In this exercise, set down every entry that follows exactly as it appears.

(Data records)
+---+
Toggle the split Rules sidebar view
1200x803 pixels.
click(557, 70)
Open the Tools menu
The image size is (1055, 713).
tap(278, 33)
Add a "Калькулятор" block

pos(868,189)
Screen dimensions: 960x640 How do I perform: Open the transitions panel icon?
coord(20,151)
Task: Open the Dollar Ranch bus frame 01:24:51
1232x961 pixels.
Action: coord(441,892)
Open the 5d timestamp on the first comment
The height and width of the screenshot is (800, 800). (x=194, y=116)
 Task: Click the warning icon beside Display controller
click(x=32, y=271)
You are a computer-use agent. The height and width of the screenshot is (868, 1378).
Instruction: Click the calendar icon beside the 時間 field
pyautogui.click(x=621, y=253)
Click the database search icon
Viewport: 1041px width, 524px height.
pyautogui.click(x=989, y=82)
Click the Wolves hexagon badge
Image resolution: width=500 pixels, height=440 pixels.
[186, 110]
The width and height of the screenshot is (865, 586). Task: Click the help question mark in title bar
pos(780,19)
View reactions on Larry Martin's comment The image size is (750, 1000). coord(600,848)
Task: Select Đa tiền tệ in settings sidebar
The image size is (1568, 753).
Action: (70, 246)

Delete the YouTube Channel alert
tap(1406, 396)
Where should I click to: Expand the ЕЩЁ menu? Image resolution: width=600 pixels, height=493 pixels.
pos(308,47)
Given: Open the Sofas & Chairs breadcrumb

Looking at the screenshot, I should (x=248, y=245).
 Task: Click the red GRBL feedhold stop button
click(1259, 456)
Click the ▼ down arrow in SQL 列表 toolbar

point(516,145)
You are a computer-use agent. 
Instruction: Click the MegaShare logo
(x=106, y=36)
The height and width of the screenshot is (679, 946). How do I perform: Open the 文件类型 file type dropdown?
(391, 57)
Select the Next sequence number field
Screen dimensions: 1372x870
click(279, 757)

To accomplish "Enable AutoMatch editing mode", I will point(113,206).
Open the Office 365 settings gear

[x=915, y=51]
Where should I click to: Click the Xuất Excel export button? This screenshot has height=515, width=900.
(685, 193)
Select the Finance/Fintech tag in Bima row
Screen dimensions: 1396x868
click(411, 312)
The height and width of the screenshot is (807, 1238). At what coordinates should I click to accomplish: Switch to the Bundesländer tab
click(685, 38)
+---+
* _Task result_:
Toggle the split Rules sidebar view
1200x803 pixels.
click(557, 70)
Open the Tools menu
The image size is (1055, 713).
tap(278, 33)
Add a "Калькулятор" block

pos(868,189)
Screen dimensions: 960x640 How do I perform: Open the transitions panel icon?
coord(20,151)
Task: Open the Dollar Ranch bus frame 01:24:51
1232x961 pixels.
Action: coord(441,892)
Open the 5d timestamp on the first comment
The height and width of the screenshot is (800, 800). (x=194, y=116)
 Task: Click the warning icon beside Display controller
click(x=32, y=271)
You are a computer-use agent. The height and width of the screenshot is (868, 1378).
Instruction: Click the calendar icon beside the 時間 field
pyautogui.click(x=621, y=253)
Click the database search icon
Viewport: 1041px width, 524px height.
pyautogui.click(x=989, y=82)
Click the Wolves hexagon badge
Image resolution: width=500 pixels, height=440 pixels.
[186, 110]
The width and height of the screenshot is (865, 586). Task: Click the help question mark in title bar
pos(780,19)
View reactions on Larry Martin's comment The image size is (750, 1000). coord(600,848)
Task: Select Đa tiền tệ in settings sidebar
The image size is (1568, 753).
Action: (70, 246)

Delete the YouTube Channel alert
tap(1406, 396)
Where should I click to: Expand the ЕЩЁ menu? Image resolution: width=600 pixels, height=493 pixels.
pos(308,47)
Given: Open the Sofas & Chairs breadcrumb

Looking at the screenshot, I should (x=248, y=245).
 Task: Click the red GRBL feedhold stop button
click(1259, 456)
Click the ▼ down arrow in SQL 列表 toolbar

point(516,145)
You are a computer-use agent. 
Instruction: Click the MegaShare logo
(x=106, y=36)
The height and width of the screenshot is (679, 946). How do I perform: Open the 文件类型 file type dropdown?
(391, 57)
Select the Next sequence number field
Screen dimensions: 1372x870
click(279, 757)

To accomplish "Enable AutoMatch editing mode", I will point(113,206).
Open the Office 365 settings gear

[x=915, y=51]
Where should I click to: Click the Xuất Excel export button? This screenshot has height=515, width=900.
(685, 193)
Select the Finance/Fintech tag in Bima row
Screen dimensions: 1396x868
click(411, 312)
The height and width of the screenshot is (807, 1238). At what coordinates should I click to accomplish: Switch to the Bundesländer tab
click(685, 38)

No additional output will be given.